Raine is sufficiently savvy to know that if you test for enough correlations, something will turn up, particularly if (as often in his line of work) the numbers of subjects are small, rarely checked in repeat studies, and there is a publication bias that favors exciting positive findings over disappointing negative ones. And he knows that correlation does not imply causation: Finding differences in the brains of criminals does not mean that the differences explain criminal behavior. Even so, this does not inhibit him from precise claims about the role of different portions of the brain in the making of various kinds of criminal.
He takes little account of the many critiques of the use of brain-imaging in social neuroscience. The devastating overview by Katherine Button recently published in the prestigious Nature Reviews Neuroscience — which concluded that “the average statistical power of studies in the neurosciences is very low” — should make anyone who publishes in this field extremely cautious and anyone who reads them skeptical of their claims. Skepticism towards the idea of a “neuroanatomy of violence” is also justified by the fact, as Raine himself admits, that the vast majority of murderers kill only once and that “for 99.9 percent of their lives, murderers are just like me and you.” Like me and you, they have the same brain all the time.
Raine’s key notion that, good or bad, we are the playthings of our brains — “free will is sadly an illusion” (the return of the lumbering robots) — raises the question of why we should stop at the brain in our search for causes. Given that it is a material object wired into the material world, “my brain made me do it” (kill my spouse, write a book on neurocriminology) should translate into “the Big Bang” (ultimately) made me do it. In fact, the brain is but one player in the complex game of life, not the beginning and end of our destiny.

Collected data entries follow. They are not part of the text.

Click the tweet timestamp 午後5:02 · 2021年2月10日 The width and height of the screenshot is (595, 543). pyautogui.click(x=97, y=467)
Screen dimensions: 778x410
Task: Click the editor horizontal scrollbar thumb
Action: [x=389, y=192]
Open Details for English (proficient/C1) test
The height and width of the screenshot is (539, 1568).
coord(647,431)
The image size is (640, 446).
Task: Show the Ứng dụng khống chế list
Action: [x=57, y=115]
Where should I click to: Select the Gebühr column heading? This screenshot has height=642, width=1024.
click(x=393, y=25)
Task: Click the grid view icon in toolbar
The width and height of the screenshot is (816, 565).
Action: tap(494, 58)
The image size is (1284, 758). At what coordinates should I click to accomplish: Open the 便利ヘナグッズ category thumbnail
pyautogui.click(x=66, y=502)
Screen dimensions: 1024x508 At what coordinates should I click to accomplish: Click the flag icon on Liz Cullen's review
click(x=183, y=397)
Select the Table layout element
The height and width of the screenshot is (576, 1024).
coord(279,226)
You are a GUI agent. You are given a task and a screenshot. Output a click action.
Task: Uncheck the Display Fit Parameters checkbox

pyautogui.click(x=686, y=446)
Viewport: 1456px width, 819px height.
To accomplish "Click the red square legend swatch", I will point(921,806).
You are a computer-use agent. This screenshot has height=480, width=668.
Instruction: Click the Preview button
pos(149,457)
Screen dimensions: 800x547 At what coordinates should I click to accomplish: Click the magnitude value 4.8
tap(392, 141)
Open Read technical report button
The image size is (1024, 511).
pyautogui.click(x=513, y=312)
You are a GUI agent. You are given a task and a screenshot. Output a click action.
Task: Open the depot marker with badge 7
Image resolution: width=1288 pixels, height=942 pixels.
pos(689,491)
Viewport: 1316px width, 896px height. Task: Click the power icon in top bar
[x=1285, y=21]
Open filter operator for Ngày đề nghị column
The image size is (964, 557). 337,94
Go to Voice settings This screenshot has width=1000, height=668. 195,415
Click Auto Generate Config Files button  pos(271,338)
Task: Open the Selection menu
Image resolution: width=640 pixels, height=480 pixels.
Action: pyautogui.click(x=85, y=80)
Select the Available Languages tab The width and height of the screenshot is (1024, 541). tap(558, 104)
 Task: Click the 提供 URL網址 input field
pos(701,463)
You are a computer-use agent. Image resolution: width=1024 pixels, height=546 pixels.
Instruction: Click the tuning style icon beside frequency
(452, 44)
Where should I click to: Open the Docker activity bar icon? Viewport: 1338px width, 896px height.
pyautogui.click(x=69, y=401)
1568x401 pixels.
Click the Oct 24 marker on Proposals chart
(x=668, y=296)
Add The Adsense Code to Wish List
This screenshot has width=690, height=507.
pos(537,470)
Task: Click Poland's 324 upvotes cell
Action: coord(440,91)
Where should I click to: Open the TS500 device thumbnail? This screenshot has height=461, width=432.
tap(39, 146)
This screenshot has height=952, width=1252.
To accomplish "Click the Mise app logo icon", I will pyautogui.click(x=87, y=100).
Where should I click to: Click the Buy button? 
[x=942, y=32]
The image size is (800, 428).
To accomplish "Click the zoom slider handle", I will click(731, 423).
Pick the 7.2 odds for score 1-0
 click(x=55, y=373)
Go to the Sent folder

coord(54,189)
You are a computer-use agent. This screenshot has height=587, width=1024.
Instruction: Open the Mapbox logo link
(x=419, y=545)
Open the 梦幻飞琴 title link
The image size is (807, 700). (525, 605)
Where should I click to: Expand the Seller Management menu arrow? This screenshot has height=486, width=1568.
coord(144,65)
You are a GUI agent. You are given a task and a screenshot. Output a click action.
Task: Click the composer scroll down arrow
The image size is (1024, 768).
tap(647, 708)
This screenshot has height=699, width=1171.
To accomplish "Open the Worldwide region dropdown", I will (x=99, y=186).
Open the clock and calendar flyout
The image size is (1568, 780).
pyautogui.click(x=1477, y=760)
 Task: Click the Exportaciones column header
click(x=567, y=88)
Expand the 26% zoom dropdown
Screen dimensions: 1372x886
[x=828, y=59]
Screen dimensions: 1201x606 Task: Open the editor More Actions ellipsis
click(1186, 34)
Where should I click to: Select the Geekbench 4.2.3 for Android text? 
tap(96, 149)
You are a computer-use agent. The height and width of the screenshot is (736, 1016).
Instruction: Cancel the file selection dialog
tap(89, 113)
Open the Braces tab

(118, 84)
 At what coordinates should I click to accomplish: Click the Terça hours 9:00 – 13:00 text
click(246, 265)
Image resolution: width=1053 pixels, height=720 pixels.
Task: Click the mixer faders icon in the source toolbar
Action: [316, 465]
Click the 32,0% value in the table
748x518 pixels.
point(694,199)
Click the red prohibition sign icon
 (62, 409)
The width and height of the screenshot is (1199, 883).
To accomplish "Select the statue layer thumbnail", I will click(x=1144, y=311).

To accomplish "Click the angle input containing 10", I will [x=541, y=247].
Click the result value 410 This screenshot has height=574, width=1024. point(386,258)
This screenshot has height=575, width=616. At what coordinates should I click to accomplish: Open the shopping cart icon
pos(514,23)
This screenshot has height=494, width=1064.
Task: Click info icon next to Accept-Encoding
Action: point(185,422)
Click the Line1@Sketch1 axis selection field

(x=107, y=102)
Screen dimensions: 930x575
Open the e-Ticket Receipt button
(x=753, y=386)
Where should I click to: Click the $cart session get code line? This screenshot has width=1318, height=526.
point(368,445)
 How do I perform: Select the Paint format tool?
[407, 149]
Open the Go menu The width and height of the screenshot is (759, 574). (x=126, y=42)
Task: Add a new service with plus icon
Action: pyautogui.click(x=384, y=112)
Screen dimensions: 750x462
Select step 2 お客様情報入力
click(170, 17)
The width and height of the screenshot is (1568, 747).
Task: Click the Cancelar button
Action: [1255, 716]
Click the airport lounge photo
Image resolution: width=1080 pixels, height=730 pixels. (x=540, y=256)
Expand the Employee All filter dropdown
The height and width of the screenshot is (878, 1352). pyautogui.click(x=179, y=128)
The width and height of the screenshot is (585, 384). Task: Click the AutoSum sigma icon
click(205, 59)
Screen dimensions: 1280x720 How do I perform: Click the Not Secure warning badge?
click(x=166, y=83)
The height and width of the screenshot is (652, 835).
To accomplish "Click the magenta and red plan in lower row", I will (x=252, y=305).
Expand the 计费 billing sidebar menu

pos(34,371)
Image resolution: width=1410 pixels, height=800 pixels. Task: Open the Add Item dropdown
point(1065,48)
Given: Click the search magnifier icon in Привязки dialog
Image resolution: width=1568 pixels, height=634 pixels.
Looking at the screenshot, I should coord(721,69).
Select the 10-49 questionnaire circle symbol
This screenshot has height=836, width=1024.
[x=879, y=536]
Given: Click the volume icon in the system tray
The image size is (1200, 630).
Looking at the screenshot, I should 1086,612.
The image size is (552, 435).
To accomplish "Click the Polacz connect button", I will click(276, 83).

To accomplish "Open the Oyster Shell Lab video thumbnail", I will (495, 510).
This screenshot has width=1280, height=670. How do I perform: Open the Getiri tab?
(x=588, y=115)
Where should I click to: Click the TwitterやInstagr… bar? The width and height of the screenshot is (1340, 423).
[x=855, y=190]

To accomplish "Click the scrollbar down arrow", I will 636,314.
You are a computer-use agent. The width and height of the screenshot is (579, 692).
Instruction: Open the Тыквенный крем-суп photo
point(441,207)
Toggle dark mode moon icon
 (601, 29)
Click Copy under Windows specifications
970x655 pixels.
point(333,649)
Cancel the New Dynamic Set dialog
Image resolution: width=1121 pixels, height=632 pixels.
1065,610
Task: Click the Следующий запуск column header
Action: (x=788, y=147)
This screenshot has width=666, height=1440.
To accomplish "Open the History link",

And Raine seems gradually to accept this.” He rows back from his initial “biology + genes + brain” thesis towards the kind of “environment (including junk food, toxic metals, maternal rejection, poverty, childhood abuse) + heredity + personal factors” truisms that the rest of us accept. Even so, he is determined to hold on to his brain-centered criminology: “Deprivation makes a big dent on the brain.”
Raine’s humane wish to persuade us that crime is essentially a clinical disorder or a public health problem is praiseworthy, but his belief that neuroscience should have an increasing role in determining criminal responsibility and sentencing policy is less attractive.
Exculpating criminals by medicalizing their crimes, replacing retribution by treatment, might not result in “a safer and more humane society.” While most of Raine’s medical remedies for violent criminals are fairly benign — sedatives, proper diet, parenting lessons and other early interventions — judges and juries might be persuaded by his arguments that more radical biological treatments are appropriate. Brain surgery, castration or indefinite preventative detention are other approaches consistent with his biological stance. Lombroso would have approved, but they have little appeal to the liberal mind.